You might never have considered concrete flooring for your bathroom floor since most people’s first image of a concrete floor is an unfinished, gray slab.
However, stained concrete is a great choice for bathroom flooring as long as it is properly sealed and finished.
Sealed and finished concrete is waterproof (but you’ll have to make sure there are no gaps whatsoever in the sealing to avoid water getting into the concrete itself.
This type of flooring is very durable and affordable, and with the right staining, concrete can look absolutely stunning in a bathroom.
Just look up some images of stained concrete bathroom floors and see for yourself!
Just bear in mind that concrete can be slippery when it gets wet, so a non-slip additive will be required if you want to ensure the safety of everyone using your bathroom.
If you’re looking for a budget-friendly option for your bathroom flooring, consider waterproof vinyl!
This is an umbrella term for various types of flooring, ranging from SPC vinyl to WPC vinyl.
You can find waterproof vinyl flooring that replicates the look and feel of other materials, ranging from ceramic tile to stone and wood.
Waterproof vinyl flooring is durable, particularly when it comes to scratch-resistance, and since it’s totally waterproof, you don’t have to worry about whether the flooring will get moldy after exposure to moisture.
Frequently Asked Questions
What Is The Best Floor For A Small Bathroom?
If you’re installing flooring in a small bathroom, we recommend going for a more high-end option.
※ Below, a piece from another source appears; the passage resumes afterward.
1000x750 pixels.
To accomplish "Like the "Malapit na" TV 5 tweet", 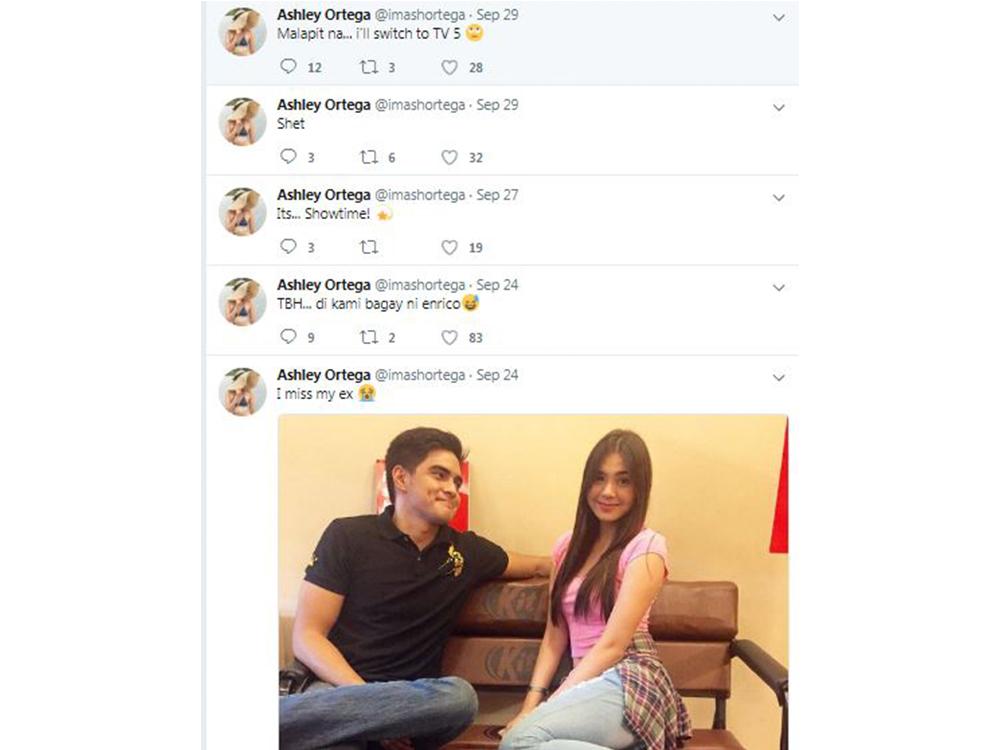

Since you have a smaller floor area to work with, you may be able to opt for a more expensive material like natural stone or ceramic tile as opposed to vinyl flooring or concrete since you won’t have to pay for as much of the material.
What Is The Easiest Bathroom Flooring To Install?
The easiest installation when it comes to bathroom flooring will probably be vinyl tile since you can usually order this in a sheet that you can cut to size and stick down without too much effort.
Is Vinyl Or Laminate Better For Bathroom Floors?
If you’re choosing between laminate and vinyl for your bathroom floor, always go with the vinyl.
Laminate flooring isn’t usually waterproof and the materials under the top layer often aren’t even water-resistant, so you may end up with mold problems, which isn’t likely when you choose vinyl flooring instead.
Plus, vinyl flooring is more budget-friendly, so it’s generally a better option on all counts.
The best flooring materials for bathroom floors are waterproof vinyl, ceramic or porcelain tiles, natural stone tiles, or stained concrete.
These materials are all durable and waterproof, and vinyl and concrete are especially budget-friendly.
On the other hand, you definitely want to avoid laminate flooring, carpet, and hardwood for your bathroom floor since all these materials are either porous or absorbent so you will end up with swelling, warping, and mold problems.
Carpet is an especially bad choice because it also provides an optimal space for bacteria to multiply, so whatever you do, don’t put down carpet in your bathroom!
Remember, if you’re installing a trickier flooring material like natural stone tile, don’t be afraid to seek professional assistance.